Twenty years ago, the Committee to Protect Journalists was created to ensure that no journalist working on a dangerous story felt alone. CPJ's model was the 1980 case of Alcibiades Gonzales Delvalle, a Paraguayan journalist who was visiting the United States when he learned that he would be arrested if he returned to Paraguay. Gonzales, who had been a long-time critic of the Alfredo Stroessner government, decided to go home anyway, but to let U.S. journalists know that he faced arrest. When Gonzales was arrested, his journalist colleagues made sure it was big news, and pressure on the Paraguayan government forced his release.

CPJ has refined and expanded that strategy, but we still use journalism to defend journalists around the world. Each year, we investigate, document and make public nearly 600 individual attacks, sending out the news as soon as it is confirmed and posting it on our Web site, www.cpj.org.

Many journalists tell us that the fact we are investigating an attack makes them feel more secure. In other cases, we can bring redress simply by highlighting individual abuses. We also can compile a damning record of press freedom violations that we can use to publicly pressure a head of state, or others responsible for abuses.
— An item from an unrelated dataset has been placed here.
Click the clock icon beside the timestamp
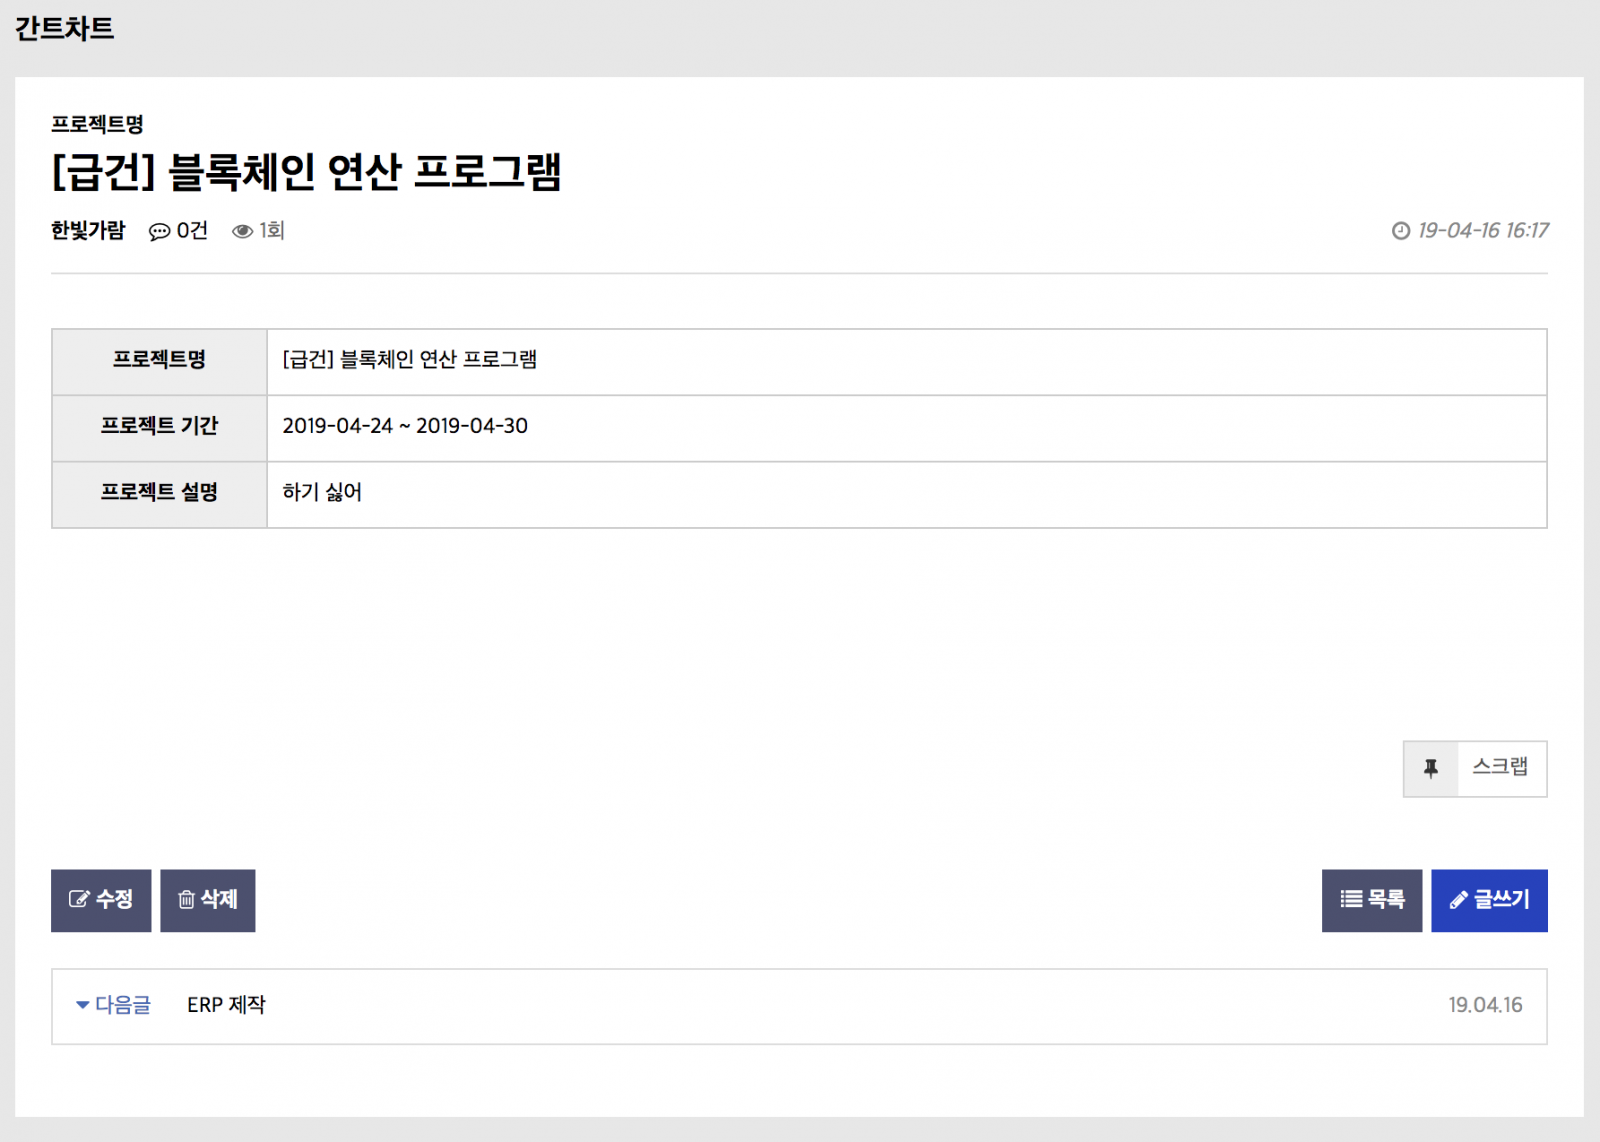 pyautogui.click(x=1401, y=231)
Those who use violence or the threat of violence to silence the press and turn it away from reporting a story must be made to understand that such tactics will only ensure greater and more intense coverage of the story.

International spotlight

By highlighting abuses, CPJ has helped win freedom for a number of jailed or detained journalists in the past year. Serbian reporter Miroslav Filipovic was sentenced in July to seven years in prison for reporting on alleged atrocities committed by Serbian troops in Kosovo. An intense international campaign helped win his release in October, soon after the fall of Slobodan Milosevic.

CPJ also fought for the release of Russian reporter Andrei Babitsky, who was detained for his critical reporting on the Chechen war. We pressured a Mexican police chief to drop criminal charges against a reporter who was briefly jailed after publishing an article linking him to the drug trade. And recently, we helped secure the release of Swiss journalist Oswald Item detained by Indonesian authorities for reporting in the embattled province of Irian Jaya without a proper visa.

Cardoso's murder reminds us that the more isolated a journalist is, the more vulnerable he or she becomes. CPJ will continue to investigate Cardoso's murder, and to make public any progress. We want to make sure that his killing is not just a local story, but an international incident. We hope that someday soon Cardoso's killers will be captured, and that the story they thought they could suppress will become major news.

By Joel Simon

Joel Simon is the deputy director of the Committee to Protect Journalists. He reported on Latin America for 10 years, and is the author of "Endangered Mexico: An Environment on the Edge" (Sierra Club Books).